RECORDED INFORMATION.
┄┄┄┄┄┄┄┄┄┄

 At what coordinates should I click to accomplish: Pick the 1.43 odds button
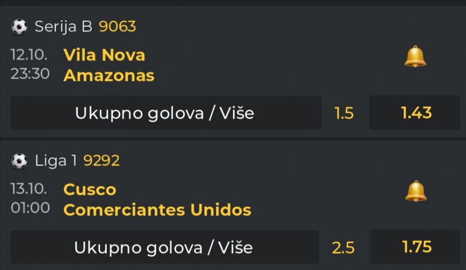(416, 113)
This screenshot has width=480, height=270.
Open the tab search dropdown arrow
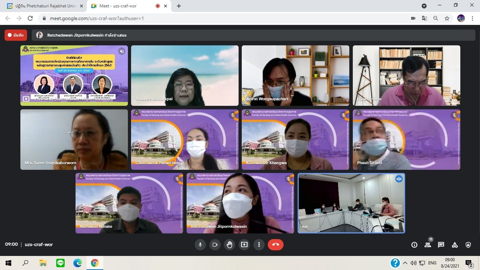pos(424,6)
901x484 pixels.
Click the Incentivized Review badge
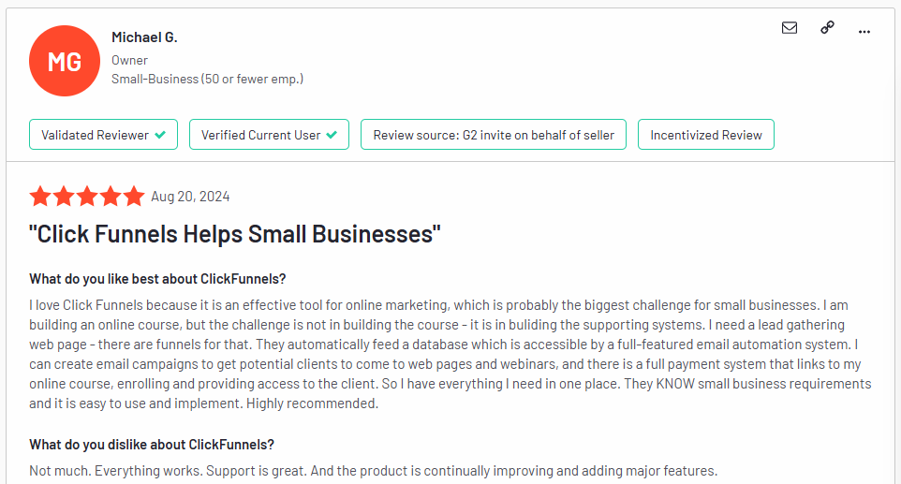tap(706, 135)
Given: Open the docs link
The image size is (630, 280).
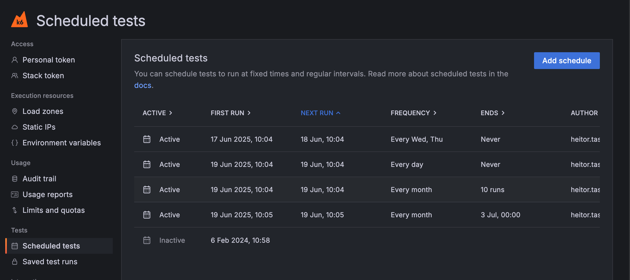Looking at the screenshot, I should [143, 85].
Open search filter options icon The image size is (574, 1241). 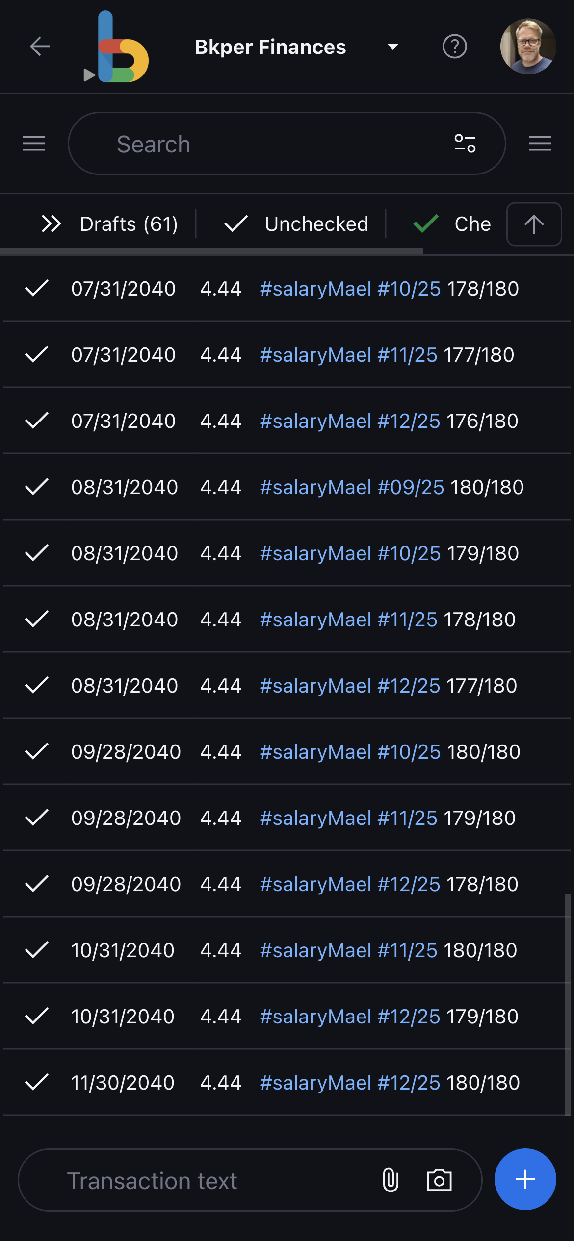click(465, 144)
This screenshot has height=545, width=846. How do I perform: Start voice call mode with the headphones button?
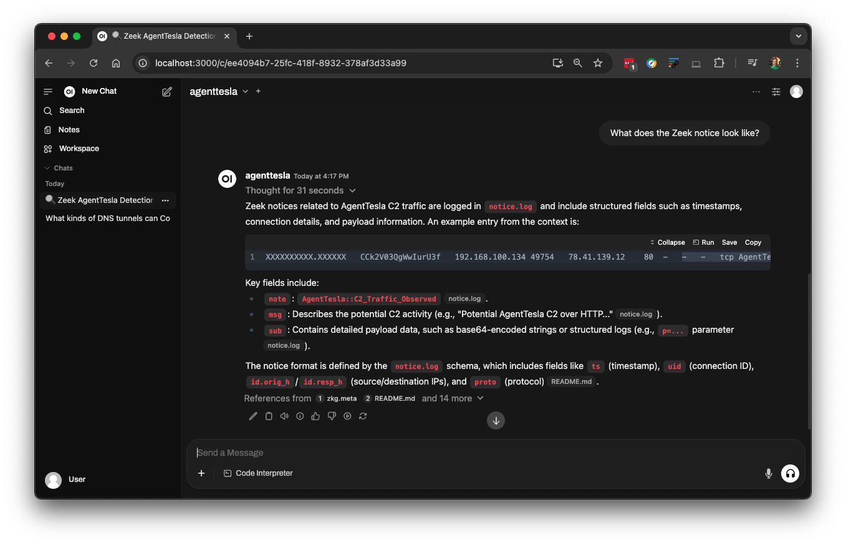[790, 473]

┄┄┄┄┄┄┄┄┄┄

EXERCISE REQUIREMENTS. Collect every line of the items above that contains the word "height".

WRITTEN ANSWER.
This screenshot has width=480, height=270.
This screenshot has height=545, width=846. How do I perform: Start voice call mode with the headphones button?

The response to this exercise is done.